▼▼▼
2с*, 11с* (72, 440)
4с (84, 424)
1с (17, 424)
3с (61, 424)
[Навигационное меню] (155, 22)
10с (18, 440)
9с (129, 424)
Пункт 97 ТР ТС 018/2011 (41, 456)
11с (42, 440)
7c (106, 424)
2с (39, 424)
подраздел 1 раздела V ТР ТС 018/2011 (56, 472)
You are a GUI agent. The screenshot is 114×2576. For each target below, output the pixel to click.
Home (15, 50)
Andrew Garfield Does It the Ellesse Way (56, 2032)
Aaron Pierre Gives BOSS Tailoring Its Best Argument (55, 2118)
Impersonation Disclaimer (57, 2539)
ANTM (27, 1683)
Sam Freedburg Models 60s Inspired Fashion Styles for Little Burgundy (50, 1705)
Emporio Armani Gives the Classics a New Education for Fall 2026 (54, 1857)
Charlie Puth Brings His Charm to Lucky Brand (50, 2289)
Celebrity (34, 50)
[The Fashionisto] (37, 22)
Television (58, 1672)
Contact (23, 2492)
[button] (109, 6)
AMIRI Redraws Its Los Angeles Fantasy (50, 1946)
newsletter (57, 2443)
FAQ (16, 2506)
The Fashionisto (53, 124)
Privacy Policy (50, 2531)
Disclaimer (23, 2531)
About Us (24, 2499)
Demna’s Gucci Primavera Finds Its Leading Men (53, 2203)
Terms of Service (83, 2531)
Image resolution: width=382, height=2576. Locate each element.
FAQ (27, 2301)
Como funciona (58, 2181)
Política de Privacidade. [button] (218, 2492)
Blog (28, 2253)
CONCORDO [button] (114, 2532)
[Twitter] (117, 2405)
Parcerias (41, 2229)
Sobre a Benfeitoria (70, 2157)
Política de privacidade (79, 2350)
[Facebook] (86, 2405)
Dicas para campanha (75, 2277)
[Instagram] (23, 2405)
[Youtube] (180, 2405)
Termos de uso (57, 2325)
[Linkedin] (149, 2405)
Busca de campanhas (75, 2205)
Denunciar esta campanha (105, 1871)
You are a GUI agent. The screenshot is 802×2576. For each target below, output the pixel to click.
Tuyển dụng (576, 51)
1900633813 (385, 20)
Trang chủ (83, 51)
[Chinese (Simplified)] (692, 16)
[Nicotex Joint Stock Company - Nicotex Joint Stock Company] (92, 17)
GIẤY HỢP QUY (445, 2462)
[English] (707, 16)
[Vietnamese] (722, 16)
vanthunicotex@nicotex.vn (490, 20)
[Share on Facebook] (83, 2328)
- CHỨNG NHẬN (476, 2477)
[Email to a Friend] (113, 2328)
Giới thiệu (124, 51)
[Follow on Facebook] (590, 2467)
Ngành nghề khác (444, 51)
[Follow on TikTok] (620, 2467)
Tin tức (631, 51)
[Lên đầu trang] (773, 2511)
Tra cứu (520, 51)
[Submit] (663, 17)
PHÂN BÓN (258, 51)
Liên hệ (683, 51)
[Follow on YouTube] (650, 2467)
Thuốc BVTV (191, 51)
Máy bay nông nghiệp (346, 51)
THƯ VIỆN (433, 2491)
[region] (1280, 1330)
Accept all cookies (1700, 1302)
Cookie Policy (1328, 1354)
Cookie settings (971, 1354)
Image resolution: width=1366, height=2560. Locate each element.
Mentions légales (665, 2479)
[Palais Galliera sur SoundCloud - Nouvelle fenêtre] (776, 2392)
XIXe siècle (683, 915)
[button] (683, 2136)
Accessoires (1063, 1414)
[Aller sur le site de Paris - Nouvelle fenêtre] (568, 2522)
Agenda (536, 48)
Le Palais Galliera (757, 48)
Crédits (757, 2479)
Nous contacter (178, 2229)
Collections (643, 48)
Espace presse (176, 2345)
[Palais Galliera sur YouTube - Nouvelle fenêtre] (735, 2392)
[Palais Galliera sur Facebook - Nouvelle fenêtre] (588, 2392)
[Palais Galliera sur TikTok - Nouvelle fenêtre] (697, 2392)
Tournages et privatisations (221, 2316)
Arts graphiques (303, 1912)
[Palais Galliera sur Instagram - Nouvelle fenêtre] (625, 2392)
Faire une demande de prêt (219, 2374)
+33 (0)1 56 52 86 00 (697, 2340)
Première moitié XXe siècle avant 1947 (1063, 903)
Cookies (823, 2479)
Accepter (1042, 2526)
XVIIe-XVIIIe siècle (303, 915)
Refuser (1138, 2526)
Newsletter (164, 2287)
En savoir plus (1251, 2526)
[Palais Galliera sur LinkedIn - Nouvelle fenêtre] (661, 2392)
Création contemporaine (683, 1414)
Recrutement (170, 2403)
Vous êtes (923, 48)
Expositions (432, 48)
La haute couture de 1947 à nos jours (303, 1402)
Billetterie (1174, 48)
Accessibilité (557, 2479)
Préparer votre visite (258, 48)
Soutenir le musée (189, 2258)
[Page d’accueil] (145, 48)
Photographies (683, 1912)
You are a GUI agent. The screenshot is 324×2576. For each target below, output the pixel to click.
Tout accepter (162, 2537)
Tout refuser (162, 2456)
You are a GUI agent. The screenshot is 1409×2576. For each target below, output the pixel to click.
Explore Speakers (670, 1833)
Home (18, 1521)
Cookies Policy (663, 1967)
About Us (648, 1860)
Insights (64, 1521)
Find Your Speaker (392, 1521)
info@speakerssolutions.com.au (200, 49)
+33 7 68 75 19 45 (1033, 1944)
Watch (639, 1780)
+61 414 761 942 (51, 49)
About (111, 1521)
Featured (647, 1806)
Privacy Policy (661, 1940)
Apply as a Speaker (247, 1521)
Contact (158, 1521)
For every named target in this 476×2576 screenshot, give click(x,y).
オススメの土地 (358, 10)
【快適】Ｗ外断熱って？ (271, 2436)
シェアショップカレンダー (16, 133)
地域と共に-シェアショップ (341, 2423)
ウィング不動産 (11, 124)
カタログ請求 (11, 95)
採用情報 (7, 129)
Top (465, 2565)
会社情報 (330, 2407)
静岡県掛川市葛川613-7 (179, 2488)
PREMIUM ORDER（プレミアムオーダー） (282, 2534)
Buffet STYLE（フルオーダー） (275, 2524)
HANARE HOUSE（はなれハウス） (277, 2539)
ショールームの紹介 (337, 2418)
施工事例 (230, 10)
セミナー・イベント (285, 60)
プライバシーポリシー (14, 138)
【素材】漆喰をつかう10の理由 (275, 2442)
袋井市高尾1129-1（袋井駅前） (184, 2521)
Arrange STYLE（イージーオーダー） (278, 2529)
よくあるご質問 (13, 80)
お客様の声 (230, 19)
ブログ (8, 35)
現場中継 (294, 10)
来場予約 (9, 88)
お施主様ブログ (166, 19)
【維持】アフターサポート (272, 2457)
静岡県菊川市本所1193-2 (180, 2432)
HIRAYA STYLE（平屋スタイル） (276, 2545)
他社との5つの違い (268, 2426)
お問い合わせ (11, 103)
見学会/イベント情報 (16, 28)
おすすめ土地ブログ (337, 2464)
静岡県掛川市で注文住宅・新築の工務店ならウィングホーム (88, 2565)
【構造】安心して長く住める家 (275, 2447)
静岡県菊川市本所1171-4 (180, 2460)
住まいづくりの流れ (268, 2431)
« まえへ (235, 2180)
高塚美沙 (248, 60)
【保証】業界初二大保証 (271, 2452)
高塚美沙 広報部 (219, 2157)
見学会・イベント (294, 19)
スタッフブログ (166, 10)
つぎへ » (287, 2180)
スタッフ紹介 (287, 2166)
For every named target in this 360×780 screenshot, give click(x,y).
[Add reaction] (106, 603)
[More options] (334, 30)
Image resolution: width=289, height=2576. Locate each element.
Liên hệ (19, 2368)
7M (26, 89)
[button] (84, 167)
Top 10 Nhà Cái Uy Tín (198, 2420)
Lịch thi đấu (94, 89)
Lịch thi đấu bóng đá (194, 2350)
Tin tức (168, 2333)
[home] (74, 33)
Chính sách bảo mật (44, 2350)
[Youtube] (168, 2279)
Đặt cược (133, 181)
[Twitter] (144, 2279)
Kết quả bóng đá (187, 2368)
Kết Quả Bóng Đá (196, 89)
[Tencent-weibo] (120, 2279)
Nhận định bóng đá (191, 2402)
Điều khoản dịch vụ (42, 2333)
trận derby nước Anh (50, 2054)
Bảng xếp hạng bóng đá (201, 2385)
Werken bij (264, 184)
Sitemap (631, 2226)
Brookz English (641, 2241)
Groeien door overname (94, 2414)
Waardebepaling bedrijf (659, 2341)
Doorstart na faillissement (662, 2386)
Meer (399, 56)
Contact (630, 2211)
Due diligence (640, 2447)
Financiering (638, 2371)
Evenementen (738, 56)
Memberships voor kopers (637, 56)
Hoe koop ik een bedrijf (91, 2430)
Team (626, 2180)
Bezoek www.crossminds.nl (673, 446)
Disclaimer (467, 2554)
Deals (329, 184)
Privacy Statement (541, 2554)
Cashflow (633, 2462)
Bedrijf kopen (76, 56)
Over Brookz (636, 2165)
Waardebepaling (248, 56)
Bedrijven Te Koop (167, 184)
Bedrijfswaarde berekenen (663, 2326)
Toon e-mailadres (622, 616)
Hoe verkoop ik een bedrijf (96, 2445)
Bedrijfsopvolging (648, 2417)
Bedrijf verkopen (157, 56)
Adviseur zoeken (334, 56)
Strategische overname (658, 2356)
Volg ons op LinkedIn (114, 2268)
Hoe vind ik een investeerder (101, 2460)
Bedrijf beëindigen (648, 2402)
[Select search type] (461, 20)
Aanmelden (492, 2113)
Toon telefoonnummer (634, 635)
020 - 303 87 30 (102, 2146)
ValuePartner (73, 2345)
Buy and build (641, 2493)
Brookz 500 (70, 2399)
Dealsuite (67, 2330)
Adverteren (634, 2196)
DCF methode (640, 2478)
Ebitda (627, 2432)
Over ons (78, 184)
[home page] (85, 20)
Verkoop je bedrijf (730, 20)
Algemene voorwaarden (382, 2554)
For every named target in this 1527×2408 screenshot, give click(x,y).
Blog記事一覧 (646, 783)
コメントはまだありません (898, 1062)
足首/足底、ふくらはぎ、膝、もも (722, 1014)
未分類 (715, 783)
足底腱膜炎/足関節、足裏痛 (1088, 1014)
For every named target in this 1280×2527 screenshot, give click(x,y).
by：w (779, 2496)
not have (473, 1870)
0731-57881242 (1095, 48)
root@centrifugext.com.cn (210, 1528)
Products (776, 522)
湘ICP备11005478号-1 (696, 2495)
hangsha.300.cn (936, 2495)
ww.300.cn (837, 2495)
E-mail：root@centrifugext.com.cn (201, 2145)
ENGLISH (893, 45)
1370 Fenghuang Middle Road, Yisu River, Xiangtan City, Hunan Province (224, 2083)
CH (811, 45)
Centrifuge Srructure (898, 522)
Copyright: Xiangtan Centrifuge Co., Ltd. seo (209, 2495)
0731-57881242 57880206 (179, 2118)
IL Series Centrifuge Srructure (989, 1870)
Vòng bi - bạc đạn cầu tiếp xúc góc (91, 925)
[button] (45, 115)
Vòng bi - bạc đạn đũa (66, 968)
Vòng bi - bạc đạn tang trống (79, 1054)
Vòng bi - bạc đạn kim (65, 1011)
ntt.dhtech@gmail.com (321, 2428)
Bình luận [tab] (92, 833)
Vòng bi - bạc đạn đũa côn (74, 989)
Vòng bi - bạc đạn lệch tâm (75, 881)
▲▲▲
There is a line with "Accessoires (1063, 1414)" and a line with "Expositions (432, 48)" above. Copy exactly those two lines and all lines between them, with nothing else.

Result for this exercise:
Accessoires (1063, 1414)
[Aller sur le site de Paris - Nouvelle fenêtre] (568, 2522)
Agenda (536, 48)
Le Palais Galliera (757, 48)
Crédits (757, 2479)
Nous contacter (178, 2229)
Collections (643, 48)
Espace presse (176, 2345)
[Palais Galliera sur YouTube - Nouvelle fenêtre] (735, 2392)
[Palais Galliera sur Facebook - Nouvelle fenêtre] (588, 2392)
[Palais Galliera sur TikTok - Nouvelle fenêtre] (697, 2392)
Tournages et privatisations (221, 2316)
Arts graphiques (303, 1912)
[Palais Galliera sur Instagram - Nouvelle fenêtre] (625, 2392)
Faire une demande de prêt (219, 2374)
+33 (0)1 56 52 86 00 (697, 2340)
Première moitié XXe siècle avant 1947 (1063, 903)
Cookies (823, 2479)
Accepter (1042, 2526)
XVIIe-XVIIIe siècle (303, 915)
Refuser (1138, 2526)
Newsletter (164, 2287)
En savoir plus (1251, 2526)
[Palais Galliera sur LinkedIn - Nouvelle fenêtre] (661, 2392)
Création contemporaine (683, 1414)
Recrutement (170, 2403)
Vous êtes (923, 48)
Expositions (432, 48)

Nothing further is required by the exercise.